Task directions: Copy the listing out in full. Keep every word as it is.

◇ ◇ ◇ ◇

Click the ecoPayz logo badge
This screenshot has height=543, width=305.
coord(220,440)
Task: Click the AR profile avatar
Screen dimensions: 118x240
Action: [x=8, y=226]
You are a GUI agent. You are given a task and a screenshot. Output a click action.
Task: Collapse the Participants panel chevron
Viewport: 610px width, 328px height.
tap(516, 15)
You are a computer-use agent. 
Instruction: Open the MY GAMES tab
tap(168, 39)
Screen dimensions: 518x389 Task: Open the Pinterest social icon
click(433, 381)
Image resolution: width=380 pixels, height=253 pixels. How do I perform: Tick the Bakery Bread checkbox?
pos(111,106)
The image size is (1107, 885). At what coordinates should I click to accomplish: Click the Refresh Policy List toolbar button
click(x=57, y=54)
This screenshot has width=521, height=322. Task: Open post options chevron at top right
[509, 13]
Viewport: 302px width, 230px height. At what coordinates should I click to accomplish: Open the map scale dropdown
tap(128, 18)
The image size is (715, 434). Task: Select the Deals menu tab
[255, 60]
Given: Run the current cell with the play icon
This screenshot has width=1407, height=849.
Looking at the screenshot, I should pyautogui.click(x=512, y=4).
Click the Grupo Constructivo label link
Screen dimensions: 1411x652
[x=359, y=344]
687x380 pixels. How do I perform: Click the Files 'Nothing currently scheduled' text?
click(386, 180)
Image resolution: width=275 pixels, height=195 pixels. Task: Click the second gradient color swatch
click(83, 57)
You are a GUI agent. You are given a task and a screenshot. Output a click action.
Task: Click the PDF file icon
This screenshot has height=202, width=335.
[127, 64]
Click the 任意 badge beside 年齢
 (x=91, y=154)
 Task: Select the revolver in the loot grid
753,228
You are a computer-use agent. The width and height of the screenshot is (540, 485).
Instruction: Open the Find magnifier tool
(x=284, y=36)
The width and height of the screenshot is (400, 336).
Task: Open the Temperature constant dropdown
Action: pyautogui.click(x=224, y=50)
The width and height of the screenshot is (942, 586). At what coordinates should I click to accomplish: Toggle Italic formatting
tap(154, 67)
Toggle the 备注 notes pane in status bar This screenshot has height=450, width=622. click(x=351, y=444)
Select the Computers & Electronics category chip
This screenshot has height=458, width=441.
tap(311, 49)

◇ ◇ ◇ ◇

Task output:
Click the ecoPayz logo badge
This screenshot has height=543, width=305.
coord(220,440)
Task: Click the AR profile avatar
Screen dimensions: 118x240
Action: [x=8, y=226]
You are a GUI agent. You are given a task and a screenshot. Output a click action.
Task: Collapse the Participants panel chevron
Viewport: 610px width, 328px height.
tap(516, 15)
You are a computer-use agent. 
Instruction: Open the MY GAMES tab
tap(168, 39)
Screen dimensions: 518x389 Task: Open the Pinterest social icon
click(433, 381)
Image resolution: width=380 pixels, height=253 pixels. How do I perform: Tick the Bakery Bread checkbox?
pos(111,106)
The image size is (1107, 885). At what coordinates should I click to accomplish: Click the Refresh Policy List toolbar button
click(x=57, y=54)
This screenshot has width=521, height=322. Task: Open post options chevron at top right
[509, 13]
Viewport: 302px width, 230px height. At what coordinates should I click to accomplish: Open the map scale dropdown
tap(128, 18)
The image size is (715, 434). Task: Select the Deals menu tab
[255, 60]
Given: Run the current cell with the play icon
This screenshot has width=1407, height=849.
Looking at the screenshot, I should pyautogui.click(x=512, y=4).
Click the Grupo Constructivo label link
Screen dimensions: 1411x652
[x=359, y=344]
687x380 pixels. How do I perform: Click the Files 'Nothing currently scheduled' text?
click(386, 180)
Image resolution: width=275 pixels, height=195 pixels. Task: Click the second gradient color swatch
click(83, 57)
You are a GUI agent. You are given a task and a screenshot. Output a click action.
Task: Click the PDF file icon
This screenshot has height=202, width=335.
[127, 64]
Click the 任意 badge beside 年齢
 (x=91, y=154)
 Task: Select the revolver in the loot grid
753,228
You are a computer-use agent. The width and height of the screenshot is (540, 485).
Instruction: Open the Find magnifier tool
(x=284, y=36)
The width and height of the screenshot is (400, 336).
Task: Open the Temperature constant dropdown
Action: pyautogui.click(x=224, y=50)
The width and height of the screenshot is (942, 586). At what coordinates should I click to accomplish: Toggle Italic formatting
tap(154, 67)
Toggle the 备注 notes pane in status bar This screenshot has height=450, width=622. click(x=351, y=444)
Select the Computers & Electronics category chip
This screenshot has height=458, width=441.
tap(311, 49)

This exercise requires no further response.